• _TEXT EXTRACT_:
□ □ □ □
All compatible doublets form a direct acyclic graph. All the doublets whose inner hit lies on BPix1 are marked as root doublets. To reconstruct “outer” triplets, doublets starting on BPix2 or the two FPix1 layers and without inner neighbors are also marked as root. Each root doublet is subsequently assigned to a different thread that performs a Depth-First Search (DFS) over the direct acyclic graph starting from it. A DFS is used because one could prefer searching for all the n-tuplets up to n hits. The advantage of this approach is that the buckets containing triplets and quadruplets are disjoint sets as a triplet could not have been extended further to become a quadruplet (Pantaleo, 2017).

3.3. Fishbonen-tuplets

Full hit coverage in the instrumented pseudorapidity range is implemented in modern Pixel Detectors via partially overlapping sensitive layers. This, at the same time, mitigates the impact of possible localized hit inefficiencies. With this design, though, requiring at most one hit per layer can lead to several n-tuplets corresponding to the same particle. This is particularly relevant in the forward region due to the design of the Pixel Forward Disks that is illustrated in Figure 5: up to four hits in the same layer can be found in localized forward areas. The Fishbone n-tuplet solves the ambiguities by merging overlapping doublets. The Fishbone mechanism is active while creating the doublets: among all the aligned doublets that share the same outermost hit, only the shortest one is kept. In this way ambiguities are resolved and a single Fishbone n-tuplet is created.


FIGURE 5. A typical Fishbonen-tuplets. The shadowed areas indicate partially overlapping modules in the same layer.

Furthermore, among all the tracks that share a hit-doublet only the ones with the largest number of hits are retained.
□ □ □ □
• _WHAT TO WORK ON_:
According to the text on pixel track reconstruction, which doublet is kept among all aligned doublets that share the same outermost hit? The material that comes next has no connection to the text above.

• _DATA SEGMENT_:
□ □ □ □
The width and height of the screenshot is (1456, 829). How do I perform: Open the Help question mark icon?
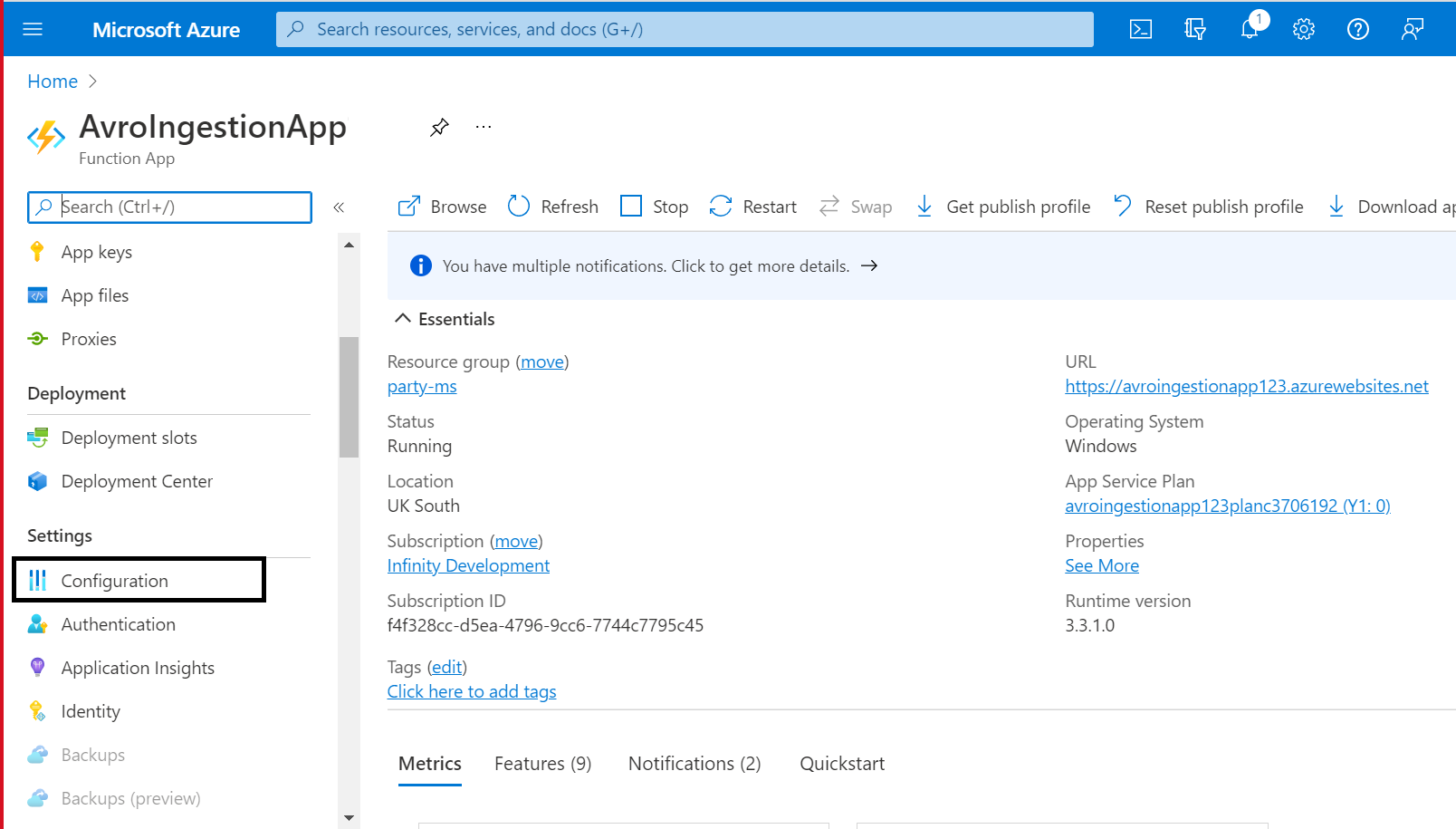[x=1358, y=29]
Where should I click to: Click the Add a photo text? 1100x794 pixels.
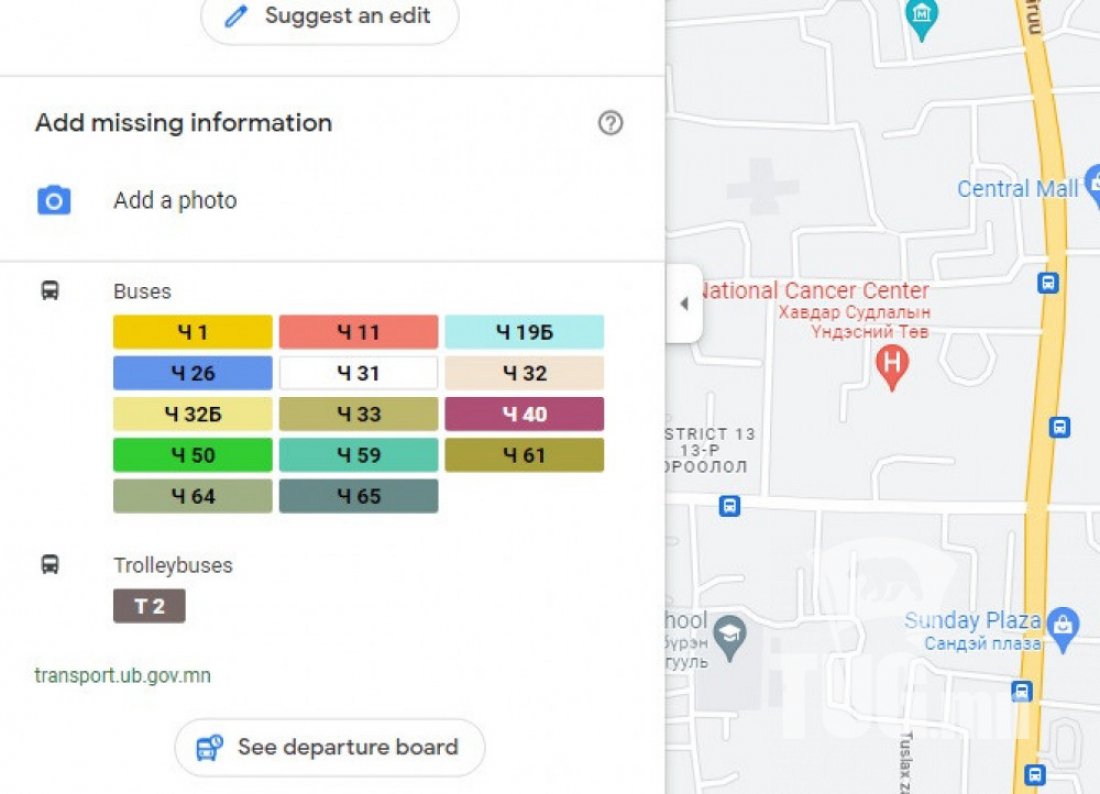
□ □ □ □
• _WRITTEN SOLUTION_:
Only the shortest one is kept.